Healthy term pregnancy requires precisely timed coordination of multiple systems, including reproductive, neuroendocrine, immune and cardiovascular. Dynamic maternal alterations occur systemically as well as locally within the reproductive tract. Systemic cardiovascular changes during gestation are relatively conserved in mammals, permitting comparison. These physiological changes are relatively acute and reversible, in contrast to the pathological changes seen during cardiovascular disease development. Gestational hypertensive disorders, such as preeclampsia, are the leading causes of maternal and fetal morbidity and mortality. The pathogenesis of preeclampsia is not fully elucidated, but perturbation of the immune system is a fundamental component.

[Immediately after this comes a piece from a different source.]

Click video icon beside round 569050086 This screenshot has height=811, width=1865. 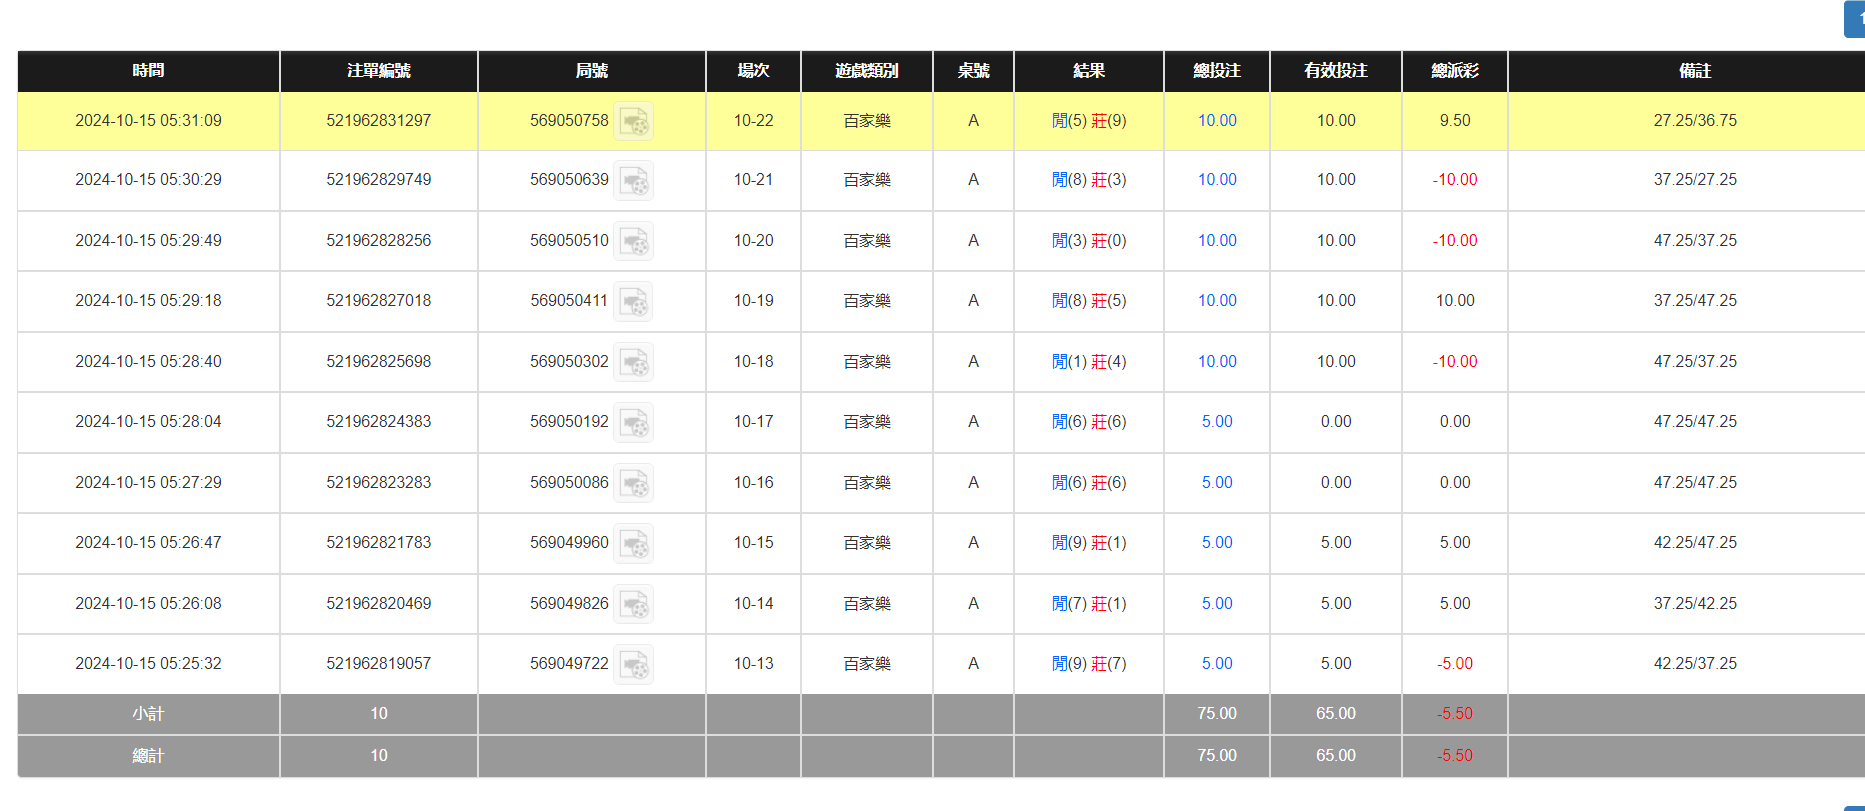[633, 483]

The angiogenic and vascular properties of uterine NK lymphocytes have been well studied in mice and women, but their relationships to gestational blood pressure regulation and cardiovascular adaptations have not been addressed. In non-pregnant women and mice, T cells, but not B cells, have been found to alter cardiovascular functioning. NK cells in humans also possess these capabilities, but no functional studies have been completed. The aim of this thesis was to define the role of NK and T lymphocytes in cardiovascular adaptations during mouse gestation. Using chronic radiotelemetry, histology, post-mortem and other techniques, female inbred mice of differing genotypes that lack specific lymphocyte subsets were compared before and across gestation. In normal, immune competent mice, a five-phase gestational blood pressure profile was found. This dynamic profile corresponded to stages of placental development. In mice with a compound deficit in arterial modification and lymphocytes, no gestational hypertension was observed. To elevate the maternal challenge of pregnancy, studies of pregnant, autoimmune Type 1 Diabetic mice were conducted. Impaired spiral artery remodeling, dysfunctional lymphocytes and growth-restricted fetuses were identified. From mid-gestation, diabetic pregnant mice were hypotensive and bradycardic and showed signs of pre-renal failure (proteinuria and electrolyte imbalances). In pregnant mice lacking T cells, tachycardia was observed despite otherwise normal gestational outcomes. In pregnant mice lacking T cells with impaired NK cells, blood pressure was blunted and tachycardia was observed.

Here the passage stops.